Inhibition of large-conductance Ca(2+)-activated K(+) channels in hippocampal neurons by toosendanin.

The effect of toosendanin, a selective presynaptic blocker and effective antibotulismic agent, on large-conductance Ca(2+)-activated K(+) channels was studied in inside-out patches of pyramidal neurons freshly isolated from the hippocampal CA1 region of the rat. Toosendanin (1 x 10(-6)g/ml approximately 1 x 10(-4)g/ml) was found to inhibit large-conductance Ca(2+)-activated K(+) channels by reducing its open probability significantly in a concentration-dependent manner, although the effective concentration of toosendanin was lower in a symmetrical K(+) (150 mM) solution than under asymmetrical conditions (changing K(+) concentration in pipette solution to 5mM). The action was partially reversible by washing.

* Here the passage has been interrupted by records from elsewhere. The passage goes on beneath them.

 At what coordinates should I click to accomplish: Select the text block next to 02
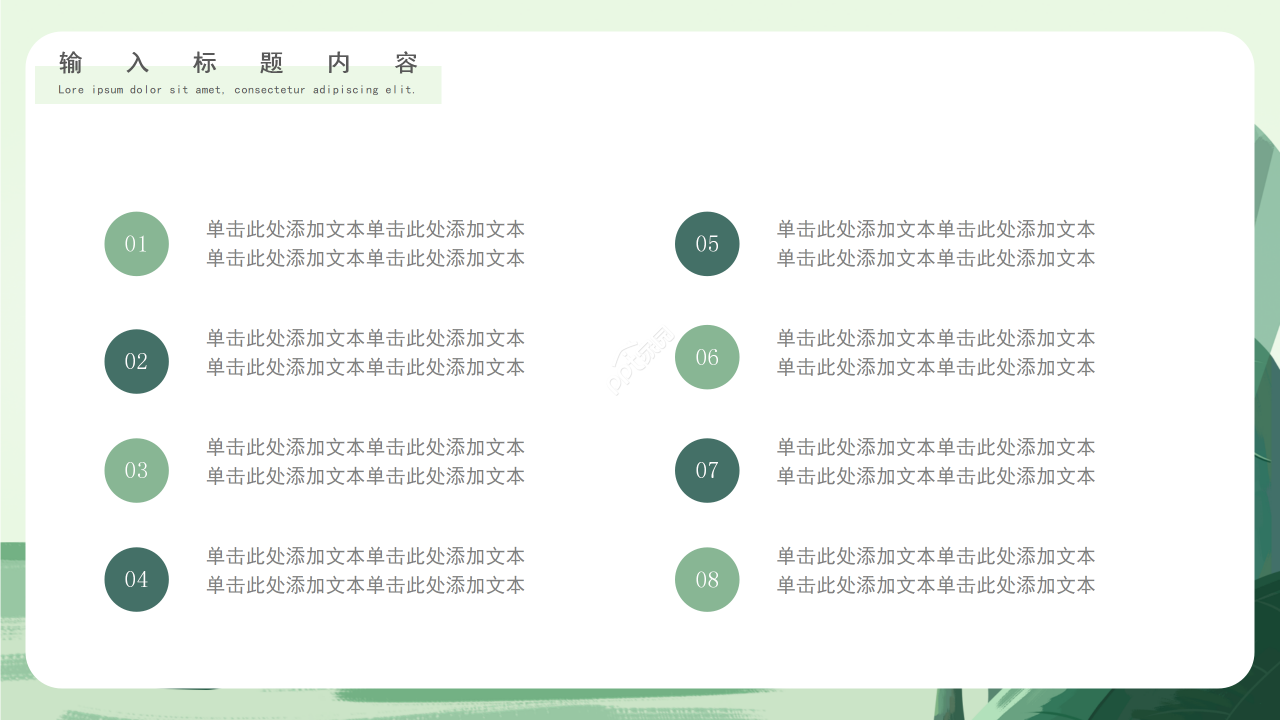(x=365, y=353)
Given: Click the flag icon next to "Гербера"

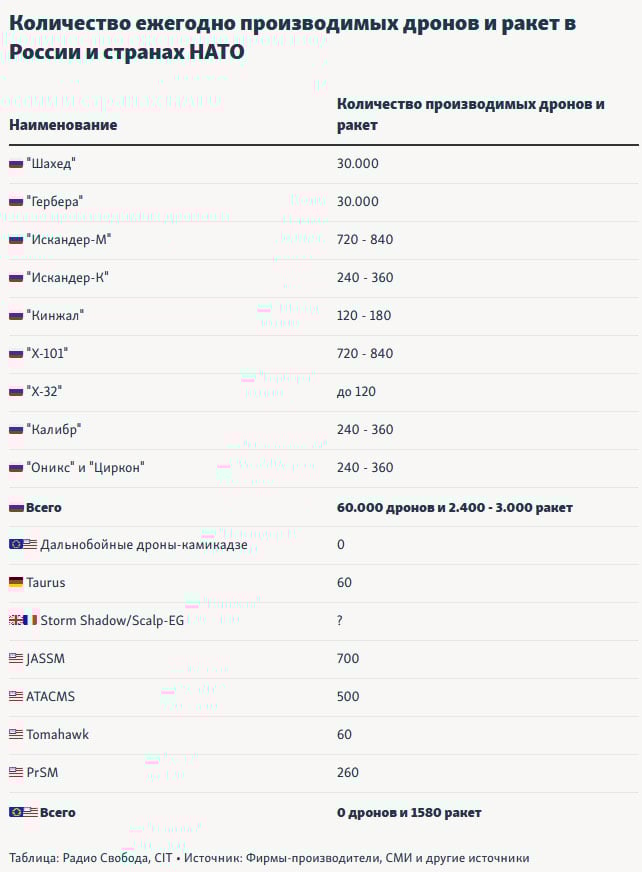Looking at the screenshot, I should [16, 202].
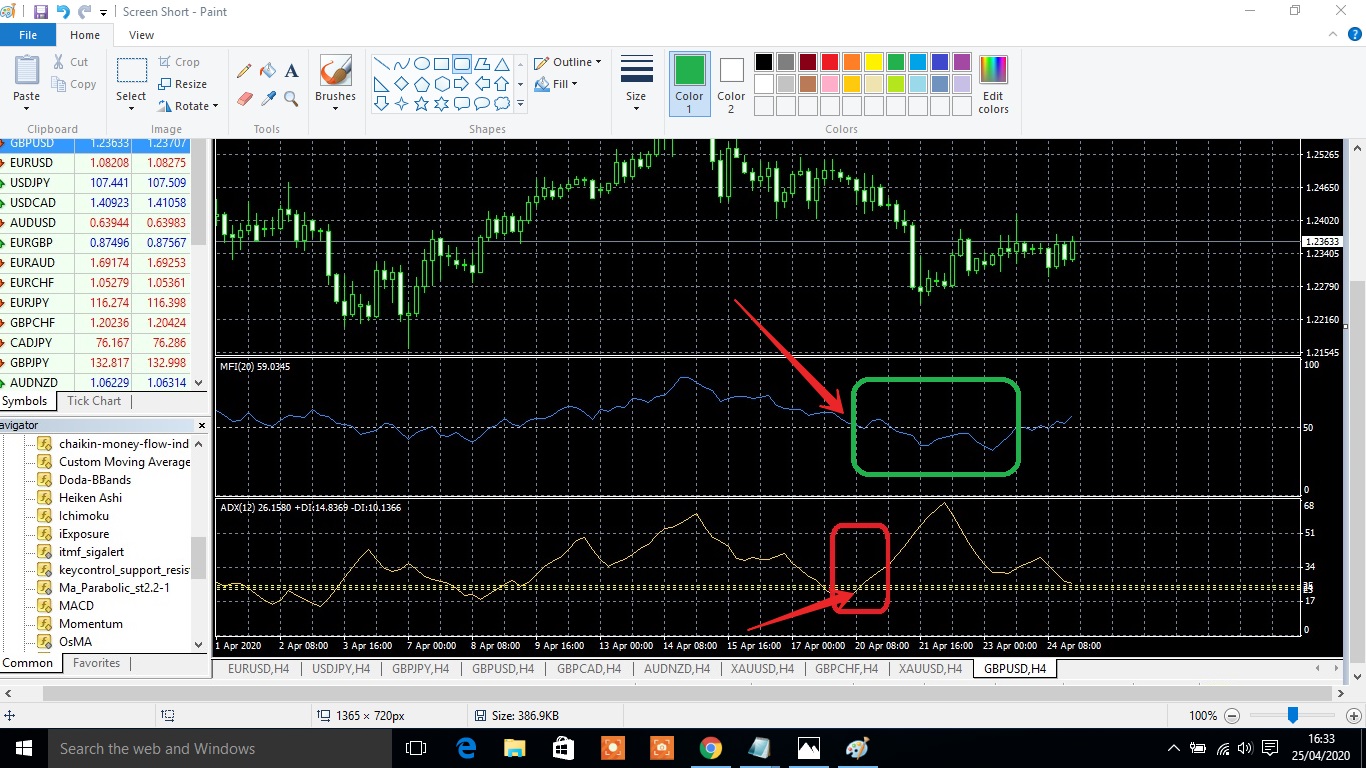Undo the last action
The width and height of the screenshot is (1366, 768).
[x=62, y=12]
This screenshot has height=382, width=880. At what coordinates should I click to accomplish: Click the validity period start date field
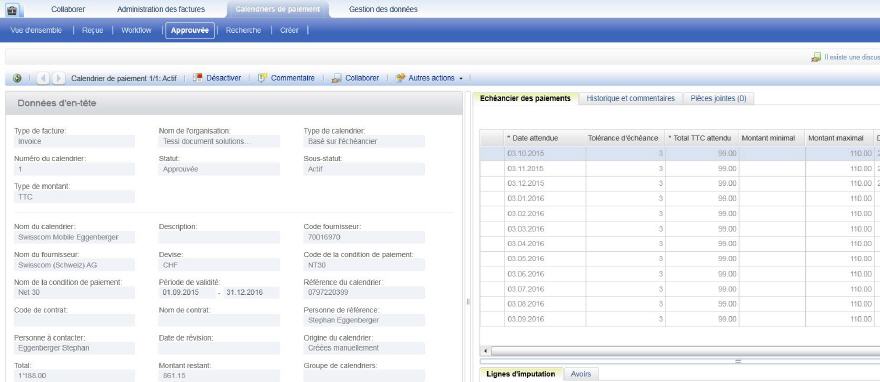click(186, 292)
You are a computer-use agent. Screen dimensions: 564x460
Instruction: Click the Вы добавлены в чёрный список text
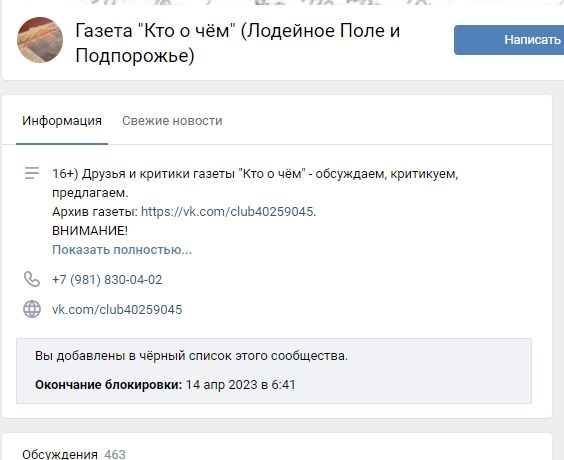(x=191, y=356)
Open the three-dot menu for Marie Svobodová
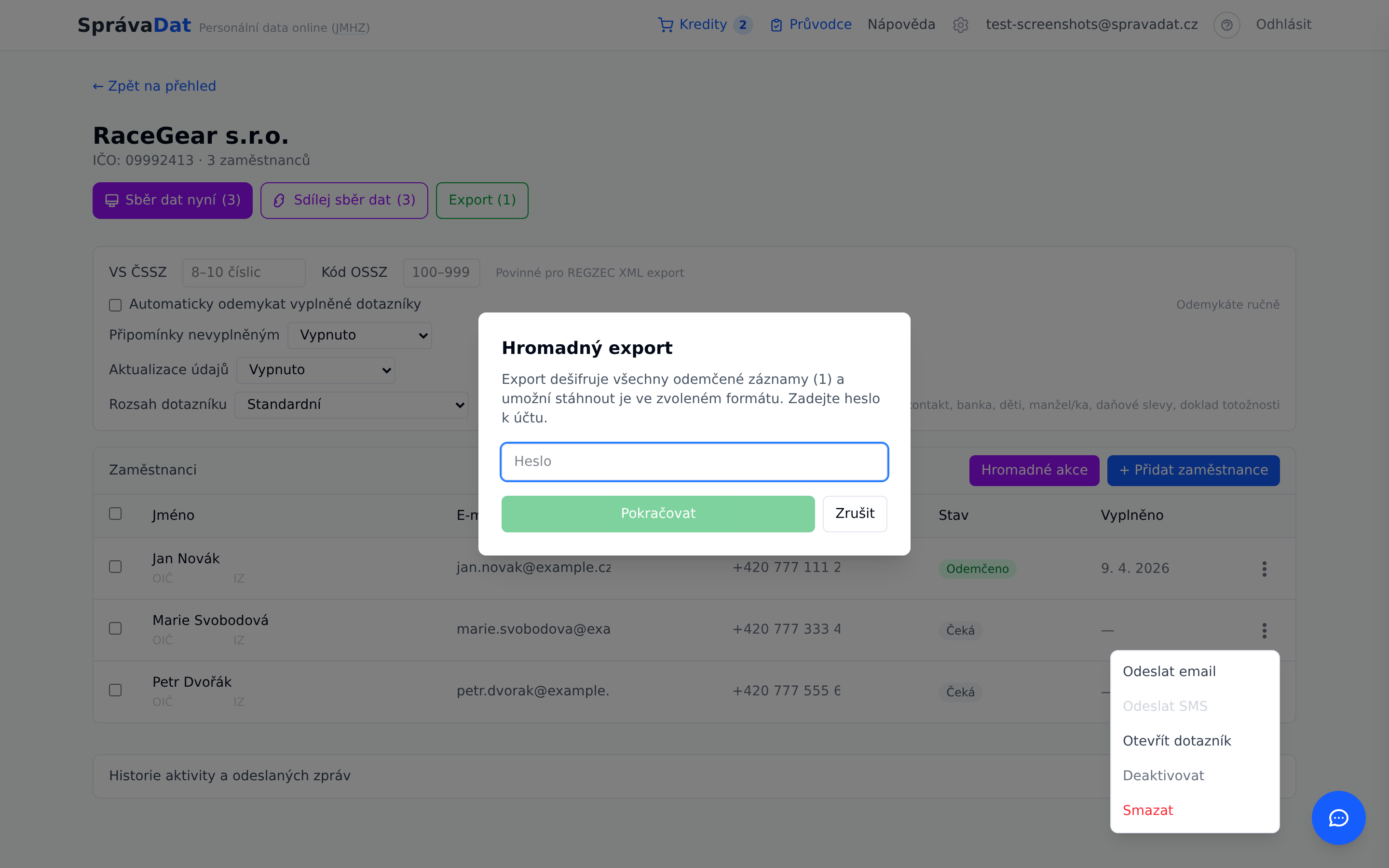 (1264, 630)
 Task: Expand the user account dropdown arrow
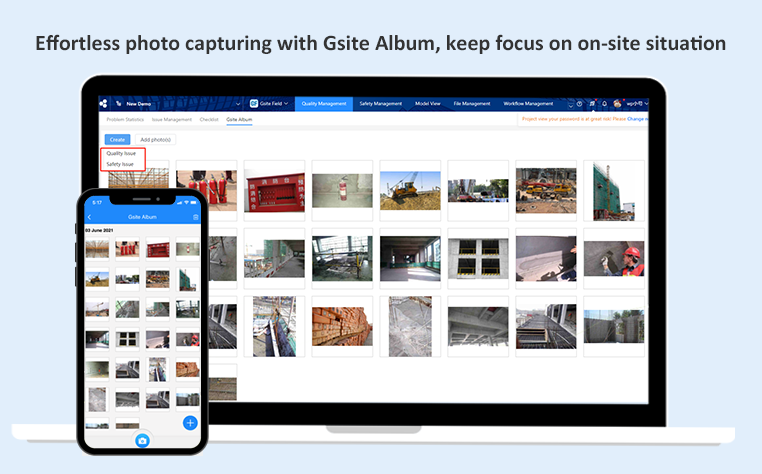tap(646, 103)
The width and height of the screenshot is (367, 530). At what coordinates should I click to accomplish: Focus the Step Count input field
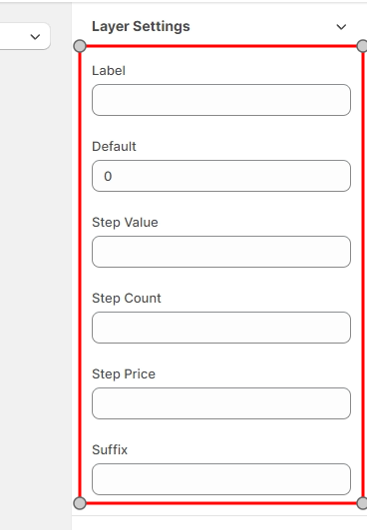pos(221,328)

By decreasing the slow open time constant, toosendanin shortened the open dwell time of large-conductance Ca(2+)-activated K(+) channels in a dose-dependent manner. A dose-dependent reduction of unitary current amplitude of the channel was detected after toosendanin perfusion. On elevating the intracellular free calcium concentration from 1 to 10 microM, a similar effect on large-conductance Ca(2+)-activated K(+) channels by toosendanin was also observed, but its efficacy was diminished. These results show that toosendanin inhibits large-conductance Ca(2+)-activated K(+) channels in hippocampal neurons by reducing the open probability and unitary current amplitude of the channel, and that Ca(2+) interferes with the effect. These data provide an explanation for toosendanin-induced facilitation of neurotransmitter release and the antibotulismic effect of the drug.